Given records:
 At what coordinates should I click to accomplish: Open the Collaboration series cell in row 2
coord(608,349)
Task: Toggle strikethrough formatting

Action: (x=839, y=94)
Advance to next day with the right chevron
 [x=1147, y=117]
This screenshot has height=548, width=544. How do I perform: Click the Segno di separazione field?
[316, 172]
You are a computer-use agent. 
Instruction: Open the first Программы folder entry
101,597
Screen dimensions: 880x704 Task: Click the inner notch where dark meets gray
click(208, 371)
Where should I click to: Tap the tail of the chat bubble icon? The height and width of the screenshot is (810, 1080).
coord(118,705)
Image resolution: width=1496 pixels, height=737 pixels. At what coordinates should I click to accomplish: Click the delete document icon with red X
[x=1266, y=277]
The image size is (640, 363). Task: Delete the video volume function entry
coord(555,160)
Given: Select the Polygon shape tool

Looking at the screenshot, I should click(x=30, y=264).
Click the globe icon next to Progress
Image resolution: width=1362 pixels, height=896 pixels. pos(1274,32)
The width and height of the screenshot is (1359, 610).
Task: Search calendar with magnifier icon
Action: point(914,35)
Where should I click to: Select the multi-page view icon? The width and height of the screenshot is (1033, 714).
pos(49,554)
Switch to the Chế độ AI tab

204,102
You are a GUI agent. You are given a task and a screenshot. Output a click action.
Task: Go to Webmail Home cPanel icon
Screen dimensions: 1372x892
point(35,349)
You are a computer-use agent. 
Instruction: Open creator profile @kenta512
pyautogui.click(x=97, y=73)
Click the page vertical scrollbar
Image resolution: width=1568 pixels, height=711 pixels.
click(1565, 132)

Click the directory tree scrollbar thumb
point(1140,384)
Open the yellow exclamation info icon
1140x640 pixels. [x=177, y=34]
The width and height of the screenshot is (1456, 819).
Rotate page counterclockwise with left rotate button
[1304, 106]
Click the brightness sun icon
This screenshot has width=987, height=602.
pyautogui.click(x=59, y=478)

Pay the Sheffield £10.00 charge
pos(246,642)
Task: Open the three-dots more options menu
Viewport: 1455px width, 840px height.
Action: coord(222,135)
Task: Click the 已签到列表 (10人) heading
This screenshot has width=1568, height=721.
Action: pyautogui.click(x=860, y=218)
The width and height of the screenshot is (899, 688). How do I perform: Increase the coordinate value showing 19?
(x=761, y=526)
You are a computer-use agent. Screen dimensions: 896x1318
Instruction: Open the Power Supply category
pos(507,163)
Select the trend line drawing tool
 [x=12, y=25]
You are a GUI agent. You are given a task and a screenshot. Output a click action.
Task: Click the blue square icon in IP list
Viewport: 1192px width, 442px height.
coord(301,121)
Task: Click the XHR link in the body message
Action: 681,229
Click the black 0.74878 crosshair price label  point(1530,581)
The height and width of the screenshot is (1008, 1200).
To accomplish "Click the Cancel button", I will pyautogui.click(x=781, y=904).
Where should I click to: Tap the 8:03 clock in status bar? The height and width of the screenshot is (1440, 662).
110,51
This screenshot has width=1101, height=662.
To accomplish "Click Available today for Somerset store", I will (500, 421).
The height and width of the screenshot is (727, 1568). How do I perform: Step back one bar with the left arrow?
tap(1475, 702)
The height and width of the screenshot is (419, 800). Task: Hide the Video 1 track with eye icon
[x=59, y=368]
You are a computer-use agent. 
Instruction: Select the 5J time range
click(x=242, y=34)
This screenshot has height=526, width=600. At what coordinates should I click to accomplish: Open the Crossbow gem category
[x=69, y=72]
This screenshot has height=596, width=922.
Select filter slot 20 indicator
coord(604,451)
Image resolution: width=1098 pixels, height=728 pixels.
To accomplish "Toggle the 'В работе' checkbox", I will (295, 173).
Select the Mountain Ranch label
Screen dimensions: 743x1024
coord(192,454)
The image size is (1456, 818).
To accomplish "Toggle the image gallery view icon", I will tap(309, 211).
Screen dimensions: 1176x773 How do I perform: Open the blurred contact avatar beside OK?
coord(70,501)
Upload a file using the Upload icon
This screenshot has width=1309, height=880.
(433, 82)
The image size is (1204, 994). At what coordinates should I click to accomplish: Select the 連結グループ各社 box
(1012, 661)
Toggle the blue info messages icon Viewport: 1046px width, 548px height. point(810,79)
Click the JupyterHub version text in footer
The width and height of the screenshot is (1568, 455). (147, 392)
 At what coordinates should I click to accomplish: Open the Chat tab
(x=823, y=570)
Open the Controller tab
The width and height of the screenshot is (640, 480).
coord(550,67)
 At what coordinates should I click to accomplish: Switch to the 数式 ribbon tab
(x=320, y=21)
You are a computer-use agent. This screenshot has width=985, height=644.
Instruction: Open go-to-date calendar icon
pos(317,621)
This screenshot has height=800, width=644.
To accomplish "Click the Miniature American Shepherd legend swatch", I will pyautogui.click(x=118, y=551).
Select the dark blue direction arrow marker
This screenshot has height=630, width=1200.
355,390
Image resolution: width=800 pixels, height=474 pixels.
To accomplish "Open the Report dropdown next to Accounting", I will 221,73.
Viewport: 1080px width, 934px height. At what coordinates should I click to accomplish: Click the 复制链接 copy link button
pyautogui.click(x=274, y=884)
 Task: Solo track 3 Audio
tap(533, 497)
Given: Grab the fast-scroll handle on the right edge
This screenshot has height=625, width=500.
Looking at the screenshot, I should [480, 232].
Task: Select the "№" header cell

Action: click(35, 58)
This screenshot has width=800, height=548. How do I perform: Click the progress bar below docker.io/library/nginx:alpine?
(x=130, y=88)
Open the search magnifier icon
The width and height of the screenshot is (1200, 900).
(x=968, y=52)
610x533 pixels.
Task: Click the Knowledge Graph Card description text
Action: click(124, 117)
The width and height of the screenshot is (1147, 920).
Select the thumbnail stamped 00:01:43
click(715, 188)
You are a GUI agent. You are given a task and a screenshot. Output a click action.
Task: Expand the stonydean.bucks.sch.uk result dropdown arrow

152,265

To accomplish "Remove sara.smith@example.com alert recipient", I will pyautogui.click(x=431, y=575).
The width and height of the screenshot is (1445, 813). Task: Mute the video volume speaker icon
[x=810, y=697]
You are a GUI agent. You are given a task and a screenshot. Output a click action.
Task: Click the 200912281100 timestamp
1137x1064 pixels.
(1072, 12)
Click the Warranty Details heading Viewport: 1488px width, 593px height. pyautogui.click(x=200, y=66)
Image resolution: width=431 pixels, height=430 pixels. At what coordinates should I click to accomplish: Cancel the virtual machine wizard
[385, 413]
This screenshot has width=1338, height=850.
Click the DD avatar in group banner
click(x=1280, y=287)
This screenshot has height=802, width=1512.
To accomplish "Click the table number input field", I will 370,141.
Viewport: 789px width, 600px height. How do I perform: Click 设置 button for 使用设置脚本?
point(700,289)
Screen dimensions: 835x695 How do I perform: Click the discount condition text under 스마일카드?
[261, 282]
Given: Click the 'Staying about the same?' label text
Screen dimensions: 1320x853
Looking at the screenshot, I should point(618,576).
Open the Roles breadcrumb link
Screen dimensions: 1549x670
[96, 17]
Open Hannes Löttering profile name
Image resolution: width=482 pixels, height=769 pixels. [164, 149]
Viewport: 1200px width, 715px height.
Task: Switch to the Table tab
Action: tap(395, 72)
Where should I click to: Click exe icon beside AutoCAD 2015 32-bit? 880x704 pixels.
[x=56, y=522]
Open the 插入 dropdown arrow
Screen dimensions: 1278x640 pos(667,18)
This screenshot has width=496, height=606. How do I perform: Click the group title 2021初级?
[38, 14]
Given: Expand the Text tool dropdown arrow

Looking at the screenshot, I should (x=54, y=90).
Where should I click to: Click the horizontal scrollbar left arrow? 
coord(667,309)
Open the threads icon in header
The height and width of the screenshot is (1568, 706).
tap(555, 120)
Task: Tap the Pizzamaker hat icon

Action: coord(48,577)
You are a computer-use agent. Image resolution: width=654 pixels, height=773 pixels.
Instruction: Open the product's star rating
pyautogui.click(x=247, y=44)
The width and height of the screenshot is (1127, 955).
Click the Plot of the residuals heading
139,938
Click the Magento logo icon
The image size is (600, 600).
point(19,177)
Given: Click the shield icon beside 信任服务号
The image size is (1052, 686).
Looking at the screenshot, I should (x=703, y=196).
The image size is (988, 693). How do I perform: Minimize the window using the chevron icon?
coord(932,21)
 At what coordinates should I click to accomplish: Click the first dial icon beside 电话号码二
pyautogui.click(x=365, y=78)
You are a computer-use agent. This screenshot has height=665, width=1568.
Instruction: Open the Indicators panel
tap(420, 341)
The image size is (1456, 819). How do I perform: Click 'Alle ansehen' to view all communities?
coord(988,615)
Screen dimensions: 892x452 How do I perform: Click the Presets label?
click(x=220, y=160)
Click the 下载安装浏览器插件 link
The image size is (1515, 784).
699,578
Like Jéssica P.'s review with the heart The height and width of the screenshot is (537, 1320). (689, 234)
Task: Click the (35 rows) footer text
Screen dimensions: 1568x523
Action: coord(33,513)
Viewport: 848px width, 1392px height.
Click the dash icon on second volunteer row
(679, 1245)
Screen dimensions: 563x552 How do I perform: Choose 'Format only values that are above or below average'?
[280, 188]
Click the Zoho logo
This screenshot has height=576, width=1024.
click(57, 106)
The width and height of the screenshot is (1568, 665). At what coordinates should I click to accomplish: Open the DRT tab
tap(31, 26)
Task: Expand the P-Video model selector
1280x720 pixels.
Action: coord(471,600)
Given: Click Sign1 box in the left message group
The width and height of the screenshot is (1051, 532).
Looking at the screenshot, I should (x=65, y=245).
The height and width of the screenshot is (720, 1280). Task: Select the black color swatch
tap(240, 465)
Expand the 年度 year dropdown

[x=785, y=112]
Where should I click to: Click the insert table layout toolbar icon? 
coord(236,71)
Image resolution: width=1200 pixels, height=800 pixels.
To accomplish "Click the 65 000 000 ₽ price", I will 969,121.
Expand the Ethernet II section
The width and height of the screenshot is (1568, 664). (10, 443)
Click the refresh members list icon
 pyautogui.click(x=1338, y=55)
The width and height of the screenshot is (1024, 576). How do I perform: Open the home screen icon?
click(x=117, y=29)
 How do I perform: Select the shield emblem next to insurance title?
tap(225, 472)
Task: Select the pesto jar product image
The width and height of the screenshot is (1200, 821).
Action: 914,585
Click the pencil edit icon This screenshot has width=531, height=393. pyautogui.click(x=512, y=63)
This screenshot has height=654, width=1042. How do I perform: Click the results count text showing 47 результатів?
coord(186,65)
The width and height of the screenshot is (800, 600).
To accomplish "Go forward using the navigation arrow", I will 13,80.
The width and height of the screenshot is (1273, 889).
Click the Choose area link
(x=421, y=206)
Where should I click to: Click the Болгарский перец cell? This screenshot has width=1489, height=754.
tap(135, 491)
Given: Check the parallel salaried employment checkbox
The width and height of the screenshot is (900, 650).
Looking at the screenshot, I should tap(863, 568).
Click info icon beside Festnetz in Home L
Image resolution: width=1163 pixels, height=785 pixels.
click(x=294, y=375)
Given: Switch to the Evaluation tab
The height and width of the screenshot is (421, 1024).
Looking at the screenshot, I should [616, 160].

To do:
Go through the listing above and find each line that contains "checkbox", then copy it.

Answer to the exercise:
To accomplish "Toggle the 'В работе' checkbox", I will (295, 173).
Given: Check the parallel salaried employment checkbox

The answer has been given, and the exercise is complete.